**Exercise objective:** Lines from the one containing "Task: Select the magnifier search tool" through the last line of the records below need to be repeated exactly; nothing else, and no pictures.

**Source information:**
"""
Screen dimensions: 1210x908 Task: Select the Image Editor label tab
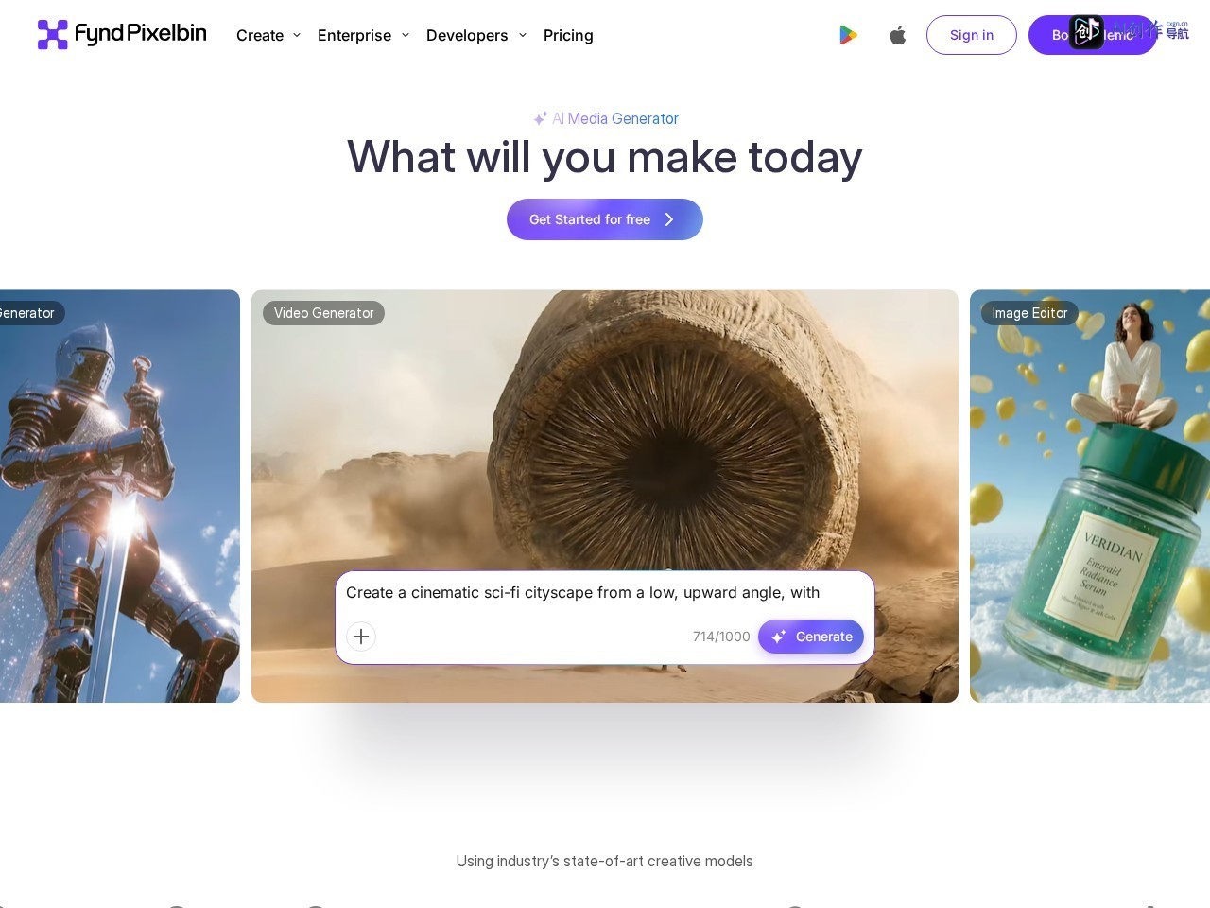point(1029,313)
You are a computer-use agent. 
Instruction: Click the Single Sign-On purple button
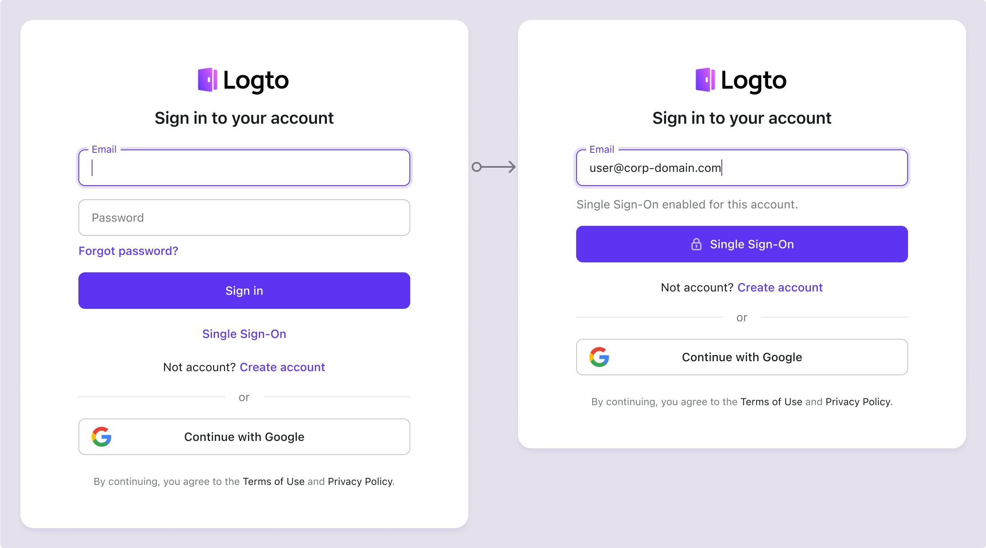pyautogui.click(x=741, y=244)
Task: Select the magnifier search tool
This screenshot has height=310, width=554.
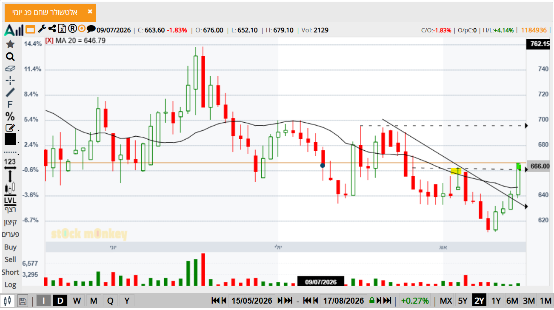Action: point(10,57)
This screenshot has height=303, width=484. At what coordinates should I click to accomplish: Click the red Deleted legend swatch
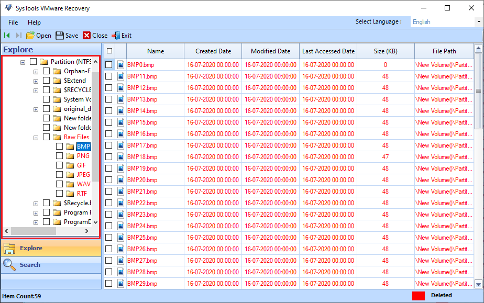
"""
**Your solution:**
Task: Select the magnifier search tool
This screenshot has height=310, width=554.
Action: point(10,57)
This screenshot has height=303, width=484. At what coordinates should I click to accomplish: Click the red Deleted legend swatch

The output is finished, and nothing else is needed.